Why Signal Mapping Matters Before You Install
A LoRaWAN deployment fails most often not because of the sensors — but because the gateway placement was guessed rather than measured. Signal mapping gives you real RSSI and SNR values at every point in a building before a single sensor is permanently installed, eliminating the risk of dead zones and post-installation rework.
What Is LoRaWAN Signal Mapping?
Signal mapping (also called a site survey or coverage walk) is the process of moving a LoRaWAN field tester through the space you intend to deploy sensors in, recording signal quality at each position. Sensor-Online plots those measurements on a floor plan or map, giving you a visual coverage picture.
The key metrics collected during a signal mapping walk are:
- RSSI (Received Signal Strength Indicator) — the raw signal power in dBm. A value above −90 dBm is considered good indoors.
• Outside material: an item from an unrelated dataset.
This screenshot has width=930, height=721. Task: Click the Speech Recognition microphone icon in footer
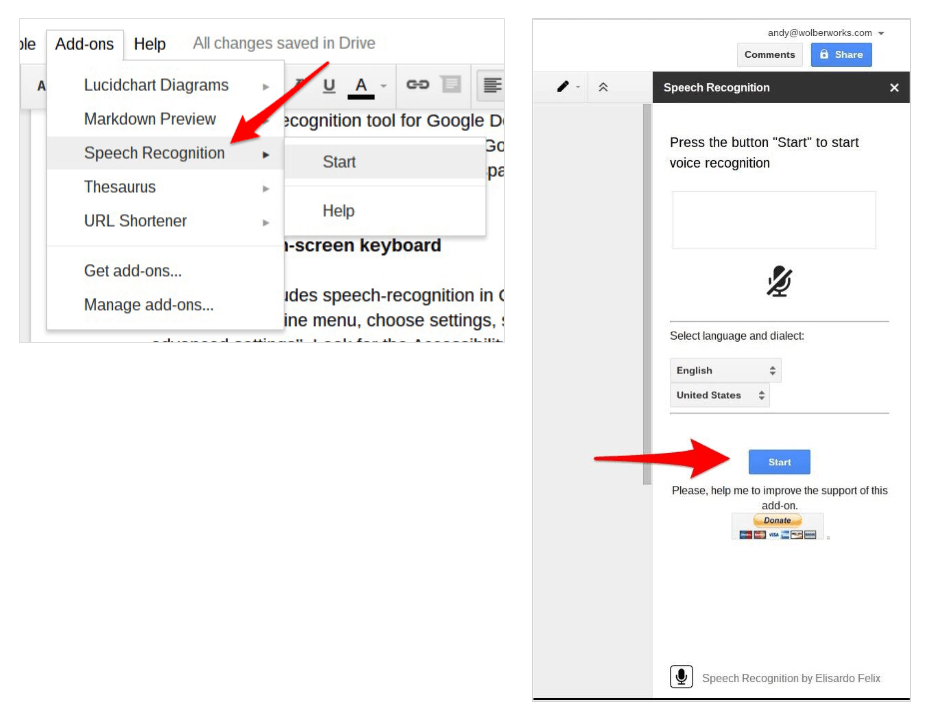point(681,677)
- SNR (Signal-to-Noise Ratio) — how cleanly the signal is received above the noise floor. Values above −5 dB indicate reliable communication.
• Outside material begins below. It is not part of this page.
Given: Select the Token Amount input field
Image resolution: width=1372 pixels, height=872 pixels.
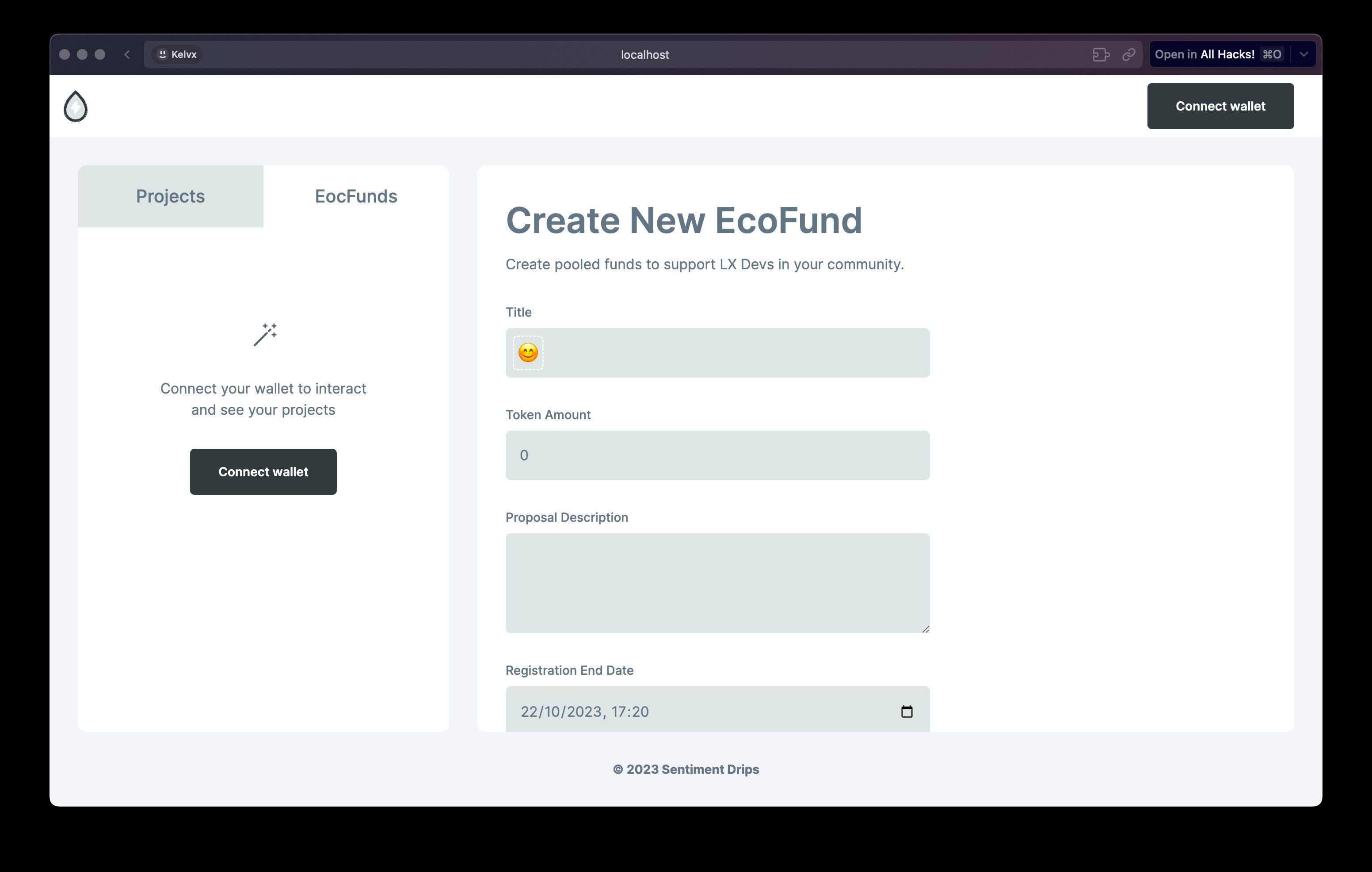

- Spreading Factor (SF) — lower SF means faster data rate and shorter airtime; a gateway far away or with poor signal will push devices to higher SF, increasing battery drain.
- Dominant gateway — which gateway is handling each measurement point, helping you identify coverage overlap and gaps.
How to Perform a Signal Mapping Walk
The process is straightforward and requires only a LoRaWAN field tester (such as the Glamos Walker or equivalent) and access to Sensor-Online:
- Register the field tester as a device in Sensor-Online.
- Walk slowly through the building with the tester, covering every room, corridor, stairwell and basement level.
- Sensor-Online records RSSI, SNR, SF and active gateway for each uplink, timestamped and geotagged if GPS is available.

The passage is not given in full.